Mulholland Drive (Cinema: February 2002)

You have to congratulate David Lynch, when you see one of his films you really have no idea what will happen next. In an age of predictability & dumbing down where mediocrity passes for sublimity, Lynch is the antithesis. His films confound critics because they speak a different celluloid language. His success comes from a virtual impossibility to pin him down. Everyone has their own opinion & only Lynch knows which is right. His decision to evade discussions of meaning has only mushroomed their appeal.

Recently though Lynch has embarked on a dialogue of sorts with his audience (peers & critics alike). Following the critical slaughter of Fire walk With Me he answered accusations of being deliberately weird by making The Straight Story (pun intended). Then he came back with Lost Highway, a film that dares you to make coherent sense of its surreal landscape, effectively completing it's narrative circuit before speeding out of sight. As recent films have betrayed this tussle with Hollywood & the increasing spotlight on this auteur - one hand seeming to welcome while the other strangles every artistic truth, Tinsletown happy to bestow him awards, top actors lining up to work with him while every project is met with scorn & funding must be found elsewhere - it is therefore no suprise that Hollywood itself comes under the twisted microscope in Lynch's latest opus, Mulholland Drive.

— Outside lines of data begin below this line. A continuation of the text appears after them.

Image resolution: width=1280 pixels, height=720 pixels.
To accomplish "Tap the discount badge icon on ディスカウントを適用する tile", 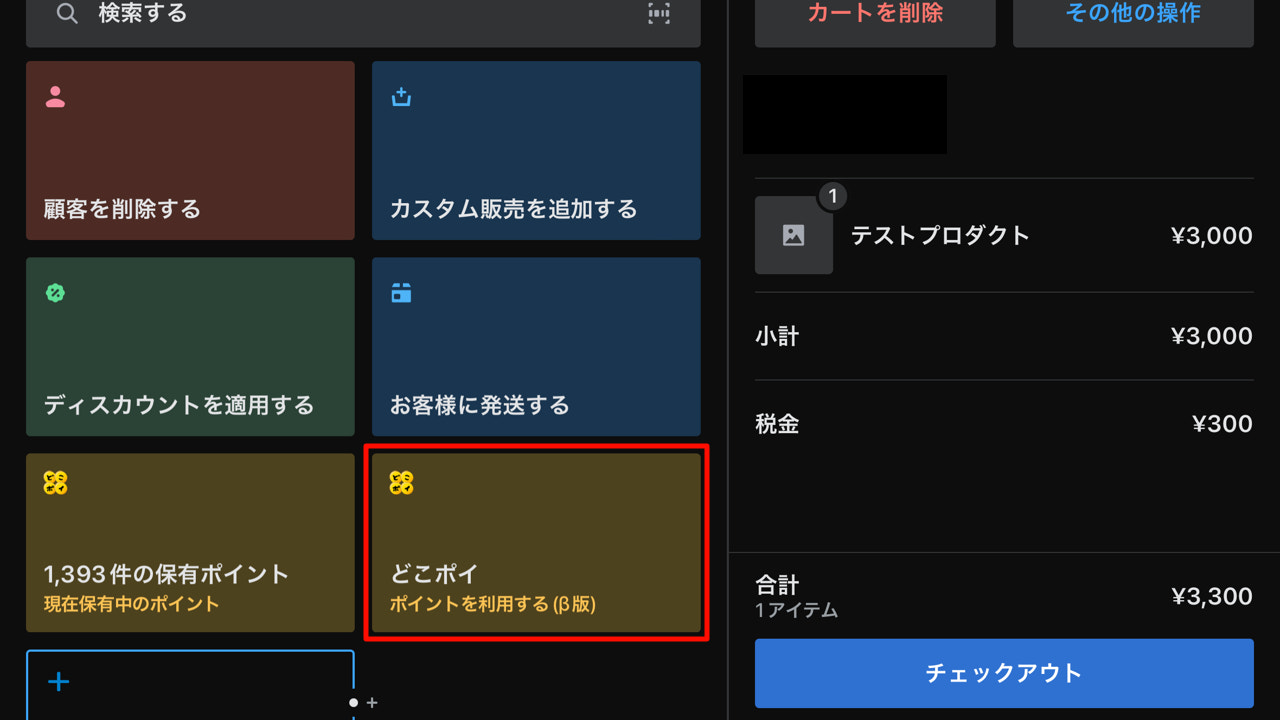I will coord(54,293).
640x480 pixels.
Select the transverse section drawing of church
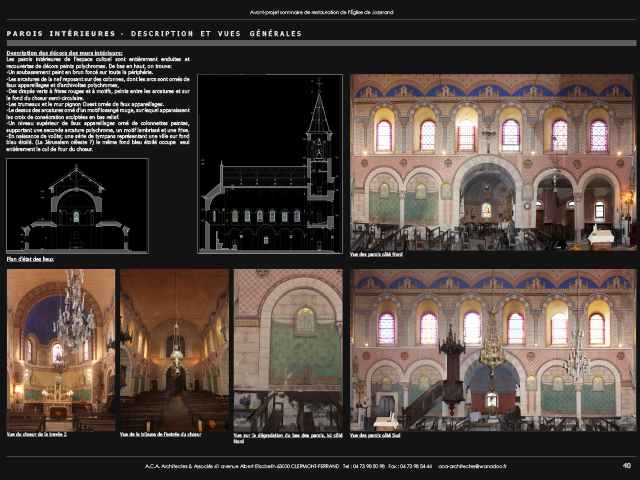coord(77,206)
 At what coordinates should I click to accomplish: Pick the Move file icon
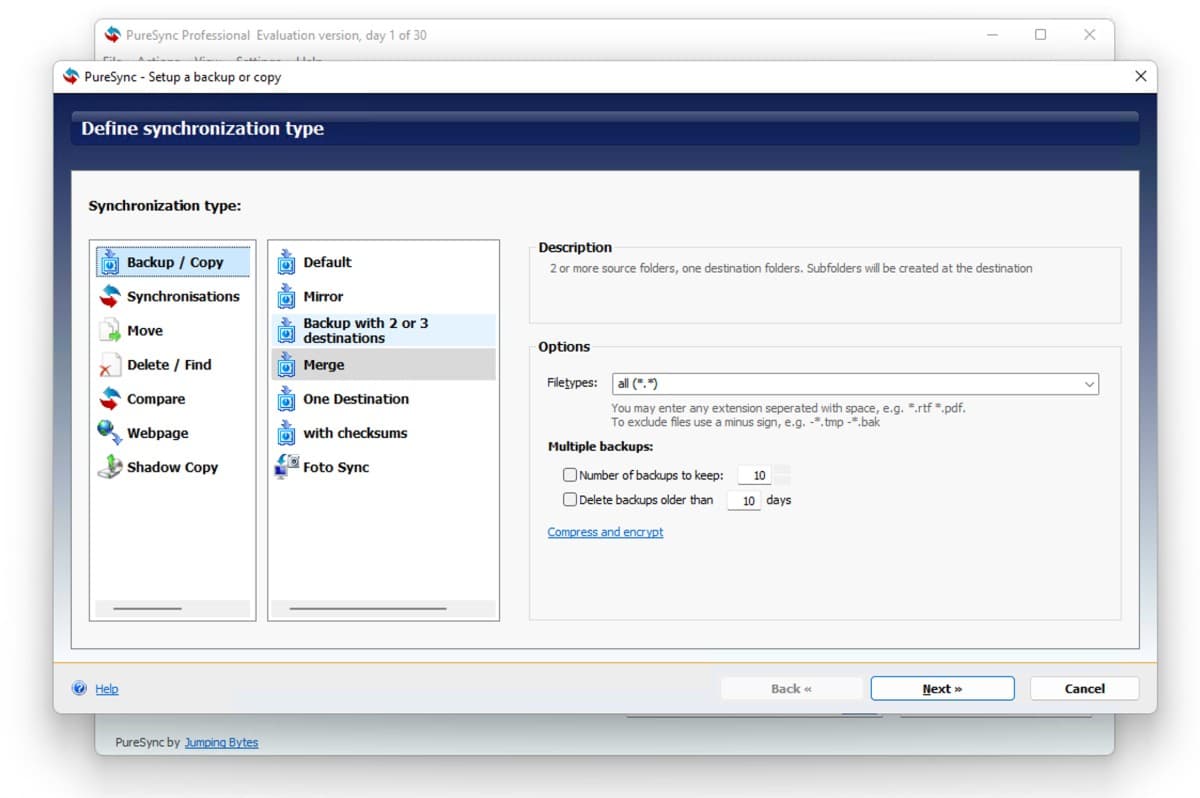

The film follows on from the noirish echoes of Lost Highway (longtime musical collaborator Badalamenti even recycles part of the score) quite literally with a tale of ebullient LA newcomer Naomi Watts searching for fame & happiness & finding a concussed starlet in her shower. As the two set about unravelling her amnesia Lynch sprinkles in the usual non-narrative hijinks, double takes & comedy as inept hitmen provide the light relief & characters turn up only to disappear forever, names & identities switch like musical chairs to wittle away the plot and even Billy Ray Cyrus gets an ironic cameo as an adultering pool cleaner. There are clever satires, artistic nods to Picasso & Hockney and symbolism aplenty, from magical cabarets to lesbian fantasy. As usual there's much too much to pick up first time around but this is where Lynch excels, in the age of disposable entertainment, his films always needs a third or fourth or tenth viewing to begin to fully understand the whole beautiful fiasco. Watts has been praised aplenty but it is Harring that shines through as the sometime damsel-in-distress, sometime femme fatale.

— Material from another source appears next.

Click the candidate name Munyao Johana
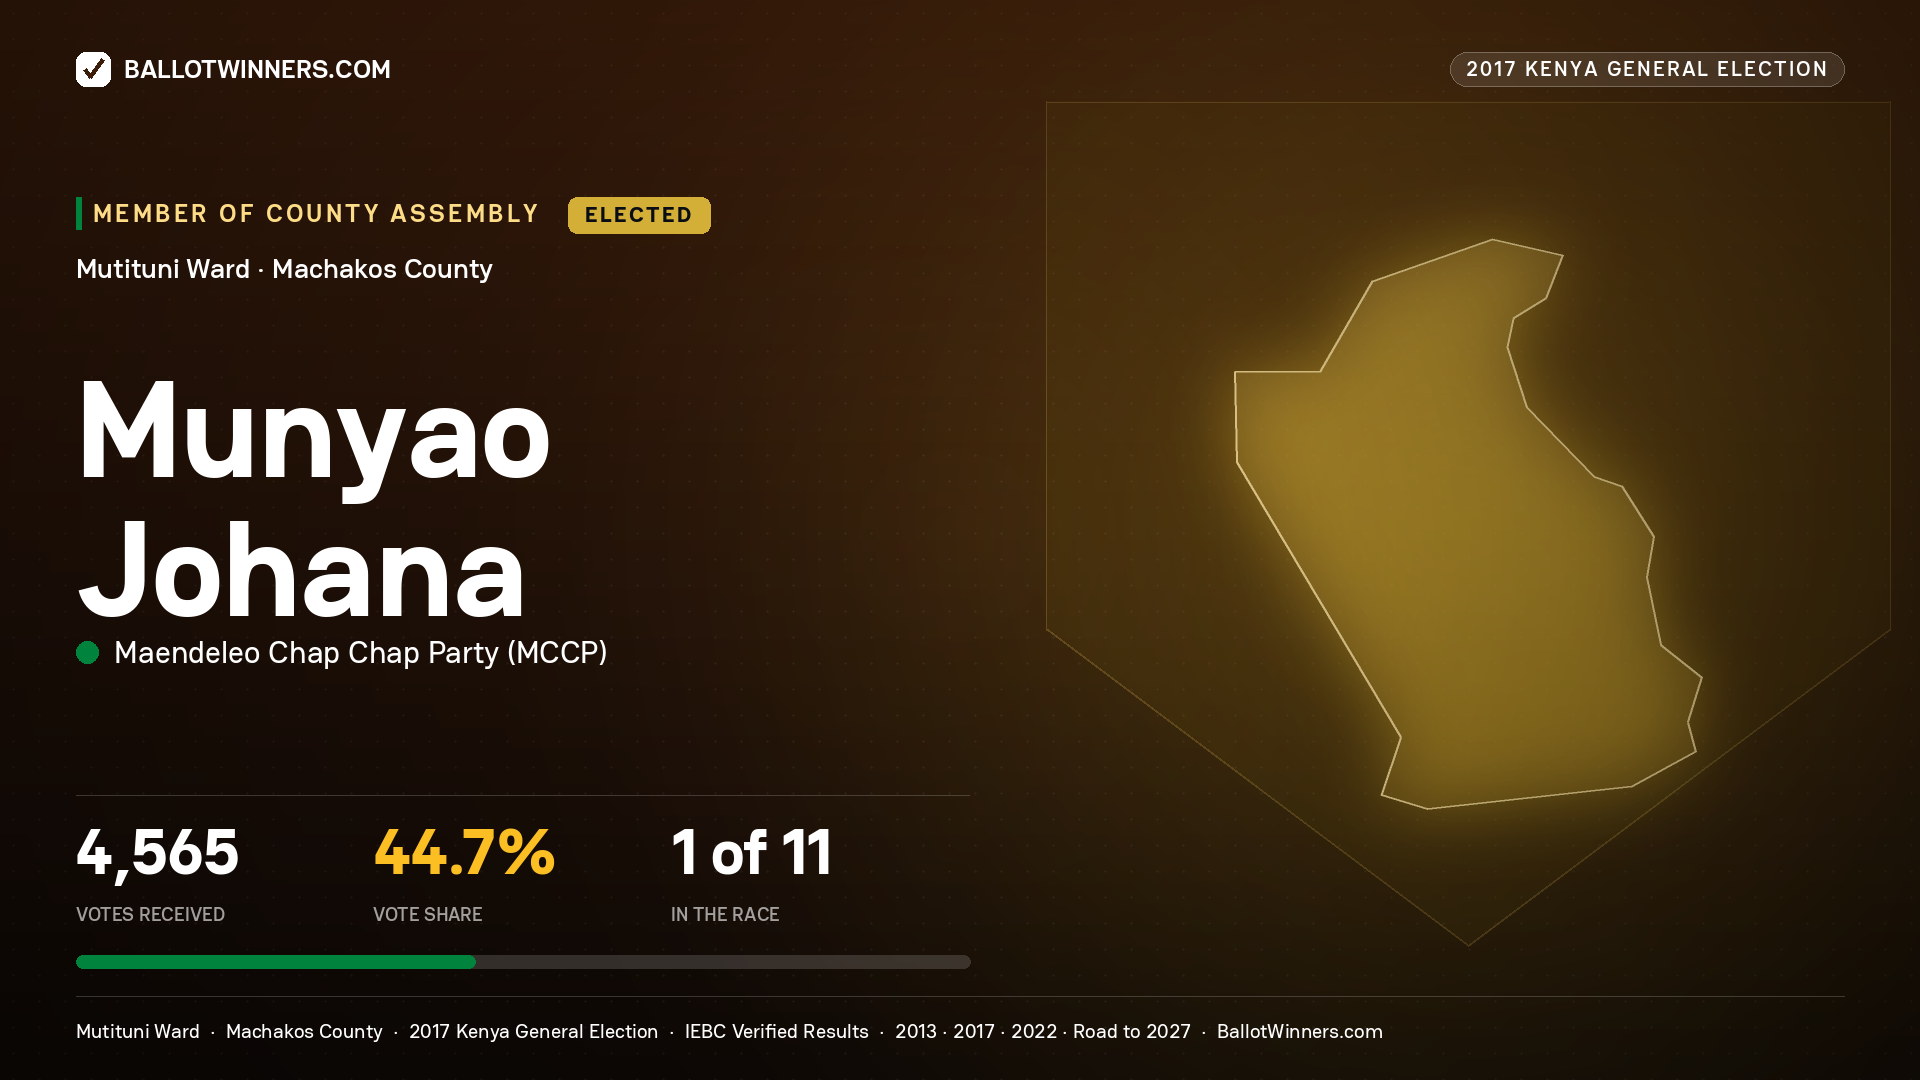 click(x=314, y=500)
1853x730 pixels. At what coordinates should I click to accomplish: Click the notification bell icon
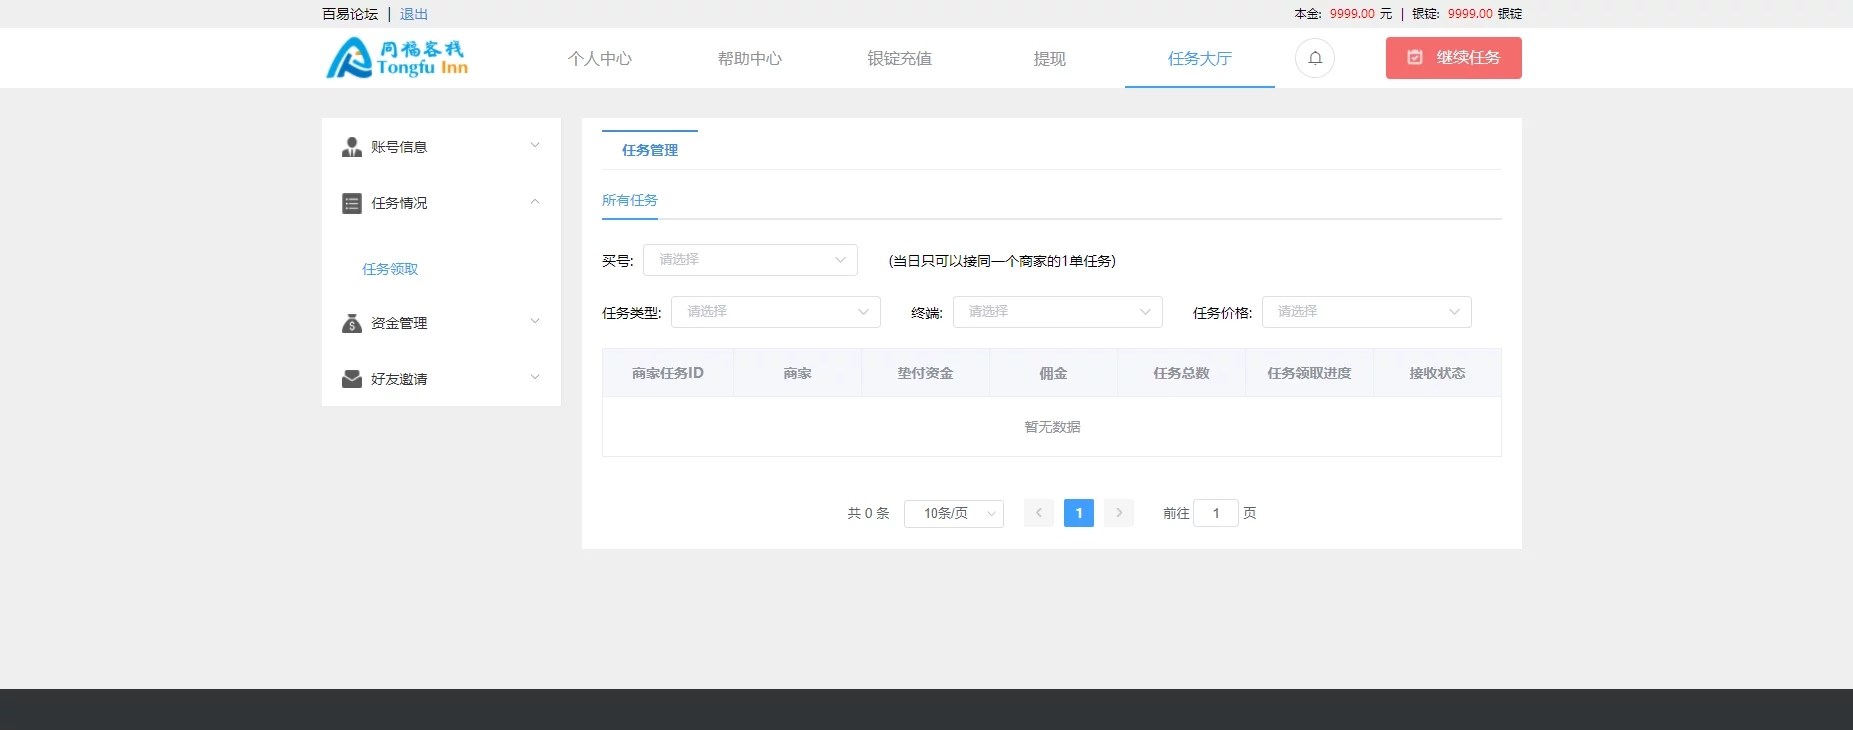(1315, 58)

In typical Lynch fashion we are kept on tenterhooks until the final scene when the whole thing, or rather threads of it, come together to form a finale. Through the smoke & magic we receive our just deserve & this is the key to Lynch of late: despite seeming to be against his audience at times, his adeptness as a filmmaker (extraordinaire) has taught him to give us what we want in the end, after all, we've worked for it.

RATING:

(c)Limer 2002

***

He's Done It Again & He's Done It To Me; Patrick T: 20/03/02

In the Mezzanine Odeon on Leicster Square, people laughed at the end of Mulholland Drive... not at the final scene... but when the credits began rolling. From where I sat, I could understand why...

It's funny you see, because it's what David Lynch does, and he's done it again, and he's done it to me....but I wasn't laughing. Granted, I wasn't grumbling either, but I did feel cheated. Not that I blame Lynch exclusively, far from it. My annoyance was based on a very clear vision of what Mulholland could have been, and indeed should have been. The main reason for this lies in the fact that Mulholland drive was supposed to be a TV series for ABC. Twin Peaks writ large, in the big city of Los Angeles rather than the back woods of Washington State.

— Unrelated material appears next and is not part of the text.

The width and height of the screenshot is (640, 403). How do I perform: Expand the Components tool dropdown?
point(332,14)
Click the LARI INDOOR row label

Those viewers who felt the inexplicable nature of many of the films scenes was consistently deliberate, are fooling themselves, or letting Lynch make them patsies. These scenes were supposed to be part of a slowly unfolding narrative, not just a mood setting vignette within a lesbian melodrama.

Those threads that can be tied together, form a haphazzard spiders web of potential plot lines, that hint at the wonder the TV series could have been. My gut feeling is that Lynch allowed many sequences from the TV show into the film because he loved them, not because they furthered the films narrative, enhanced its mood or complimented its style.

It's this situation that weakens Mulholland Drive, at the very least in a narrative sense. For his fans, Lynch's integrity is crucial, as it keeps us beliveing that there is method in the madness, meaning in the mayhem. Beyond the alluring visuals, and evocative sound engineering, bizarre behaviour and quirkyness, there is real depth, that we are looking at an original oil painting with it's creases and folds, ridges and troughs, and not some Athena poster print. The lesbian storyline is the only one that even has the basics of a beginning, middle and end, with its "end" being vaporous at best. The detectives, the office shooting, the diner, the tramp, the box, the film, Mr. Roque... all of these were dipped into, and given every indication of being part of a plot that was going to be drawn togther, if not sewn up. But no, and their inclusion was pretty much pointless to the film. It could be argued that these scenes have a purpose in creating a "Lynchian" version of Hollywood, adding breadth to the story, but they are clearly suposed to be related to the narrative.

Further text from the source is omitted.